• [Assignment]: Sort through the entries below and pull out lines containing the word "Sukses".
(Data shown Opens)
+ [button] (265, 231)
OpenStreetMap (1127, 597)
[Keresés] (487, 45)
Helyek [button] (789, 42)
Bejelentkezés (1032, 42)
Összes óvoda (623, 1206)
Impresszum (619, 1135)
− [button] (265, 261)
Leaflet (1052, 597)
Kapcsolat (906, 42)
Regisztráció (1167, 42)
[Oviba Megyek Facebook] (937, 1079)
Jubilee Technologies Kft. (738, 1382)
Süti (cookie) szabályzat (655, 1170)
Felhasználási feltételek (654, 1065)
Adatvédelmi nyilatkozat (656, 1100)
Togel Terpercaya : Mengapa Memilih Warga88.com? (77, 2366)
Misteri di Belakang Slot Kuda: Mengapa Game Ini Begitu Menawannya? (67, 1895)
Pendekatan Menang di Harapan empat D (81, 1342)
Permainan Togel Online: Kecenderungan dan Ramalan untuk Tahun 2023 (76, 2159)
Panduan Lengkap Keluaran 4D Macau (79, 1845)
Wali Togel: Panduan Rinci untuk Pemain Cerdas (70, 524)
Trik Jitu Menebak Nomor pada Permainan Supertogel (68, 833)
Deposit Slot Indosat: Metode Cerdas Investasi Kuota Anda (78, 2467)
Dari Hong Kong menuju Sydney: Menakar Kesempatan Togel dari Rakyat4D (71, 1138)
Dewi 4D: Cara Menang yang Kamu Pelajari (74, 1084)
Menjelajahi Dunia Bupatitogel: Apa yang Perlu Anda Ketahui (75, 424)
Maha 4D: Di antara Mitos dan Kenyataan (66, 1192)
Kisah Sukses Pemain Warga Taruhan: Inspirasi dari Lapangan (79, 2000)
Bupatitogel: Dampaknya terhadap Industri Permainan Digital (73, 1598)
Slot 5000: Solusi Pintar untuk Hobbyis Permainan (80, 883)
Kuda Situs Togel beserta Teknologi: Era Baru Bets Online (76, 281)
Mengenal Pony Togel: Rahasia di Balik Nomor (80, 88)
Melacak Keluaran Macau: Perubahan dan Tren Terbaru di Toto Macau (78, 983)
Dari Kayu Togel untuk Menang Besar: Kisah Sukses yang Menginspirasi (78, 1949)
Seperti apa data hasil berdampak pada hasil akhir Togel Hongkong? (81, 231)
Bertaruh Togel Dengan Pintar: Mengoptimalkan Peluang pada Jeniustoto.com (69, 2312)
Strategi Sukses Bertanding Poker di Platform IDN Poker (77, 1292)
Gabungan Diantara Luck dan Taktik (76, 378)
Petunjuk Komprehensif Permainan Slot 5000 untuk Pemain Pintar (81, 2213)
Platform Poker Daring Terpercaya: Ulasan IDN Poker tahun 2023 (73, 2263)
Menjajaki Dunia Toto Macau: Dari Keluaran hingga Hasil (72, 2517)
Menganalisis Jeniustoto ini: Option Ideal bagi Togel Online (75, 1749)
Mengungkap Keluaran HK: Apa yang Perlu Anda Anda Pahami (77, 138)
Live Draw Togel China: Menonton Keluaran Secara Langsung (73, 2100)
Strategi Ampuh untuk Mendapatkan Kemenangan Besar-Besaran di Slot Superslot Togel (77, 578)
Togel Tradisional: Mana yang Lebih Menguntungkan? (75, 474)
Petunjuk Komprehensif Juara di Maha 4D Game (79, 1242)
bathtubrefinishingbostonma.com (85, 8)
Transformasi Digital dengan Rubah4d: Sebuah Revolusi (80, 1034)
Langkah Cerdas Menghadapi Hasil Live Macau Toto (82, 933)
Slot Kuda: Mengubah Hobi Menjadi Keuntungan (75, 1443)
(Data shown Closes)
• [Response to the exercise]:
Kisah Sukses Pemain Warga Taruhan: Inspirasi dari Lapangan (79, 2000)
Dari Kayu Togel untuk Menang Besar: Kisah Sukses yang Menginspirasi (78, 1949)
Strategi Sukses Bertanding Poker di Platform IDN Poker (77, 1292)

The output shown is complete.